Picture This! - Tutor Notes

Why do this problem?

The ideas underlying this problem come from number theory: Euclid's algorithm for finding highest common factors, and continued fractions for rational numbers. The problem could be used with students who are already familiar with one or both of these ideas, or with students who have not come across either (and in the latter case the problem would make a nice way to introduce the ideas, or simply an interesting context in which to develop mathematical thinking and problem-solving skills).

Possible approaches

An attractive feature of this problem is that it can be presented with very little initial introduction. Students can be given the interactivity with which to experiment in pairs or small groups, or it could be displayed on a board to a larger group. Don't tell them what the background to the problem is!

Invite the students to study the picture for a single pair of values, and to consider what the important features are. Ask the students to think about which aspects might change.

Show the students another picture for another pair of values, and ask them to think about whether they wish to change their ideas on which features might change and which might stay the same.

This gives students the opportunity to explore the idea underlying the pictures and to consider it carefully, without the temptation to keep trying lots of pairs of values in the interactivity and just guessing.

Encourage students to draw their own examples. They could test these using the interactivity, to see whether they have got the idea. They may need a few attempts to understand the process by which the pictures are produced, since they are (deliberately) displayed in a static way but are the outcome of a process. Once they think they have understood the process, they can select the option to show the process for comparison.

Invite students to pick out interesting aspects to investigate for themselves. For example, they might choose to work out whether they can predict the size of the smallest square given the starting numbers, or to consider whether several pairs of numbers could give rise to the same picture, or to consider whether they can find the starting numbers given the picture, or to consider whether they can represent a picture by some equations that describe the process. They might pick out Fibonacci numbers as being particularly interesting, and might choose to investigate other Fibonacci-type sequences (with the same recurrence rule for finding terms, but with different starting terms).

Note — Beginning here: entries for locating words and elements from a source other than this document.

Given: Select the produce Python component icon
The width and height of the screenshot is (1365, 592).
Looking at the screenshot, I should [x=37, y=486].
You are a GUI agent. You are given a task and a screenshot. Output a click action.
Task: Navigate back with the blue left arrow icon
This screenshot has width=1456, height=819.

Students may start making some conjectures, which they can be encouraged to justify. For example, can they use the diagrams to show that the side length of the smallest square is the highest common factor of the sides of the initial rectangle? If they have already come across Euclid's algorithm and/or continued fractions, they might start relating the pictures to those ideas. If they have not, they might welcome some input (late in the investigation) on how to present the concepts in a standard way (using equations for Euclid's algorithm, or as a continued fraction).

Key questions

Possible extension

Students could be invited to think about the number of stages it takes for the process to finish (indeed, initially to show that the process does finish).

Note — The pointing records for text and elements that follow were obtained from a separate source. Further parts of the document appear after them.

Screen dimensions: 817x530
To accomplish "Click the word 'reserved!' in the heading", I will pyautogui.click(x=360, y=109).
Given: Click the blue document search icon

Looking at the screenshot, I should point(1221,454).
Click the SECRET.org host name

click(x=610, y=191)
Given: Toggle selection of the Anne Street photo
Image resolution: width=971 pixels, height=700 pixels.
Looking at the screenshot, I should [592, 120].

They could be invited to think about what happens if the side lengths are not integers, and so to move on to infinite continued fractions corresponding to irrational numbers.

Students might also like to think about the connection with solving Diophantine equations of the form ax + by = c.

Possible support

There is nothing that students need to know in order to work on this problem, but some may need more guidance than others on good questions to investigate.

Related problems

There is a relevant NRICH article on Tangles, which comes with an associated interactivity.

Euclid’s algorithm appears in many introductions to number theory, such as The Higher Arithmetic by H. Davenport (published by CUP). There are also expositions readily available on the internet. For example, there is an NRICH article by Alan and Toni Beardon, which comes with an associated Java applet illustrating Euclid’s algorithm.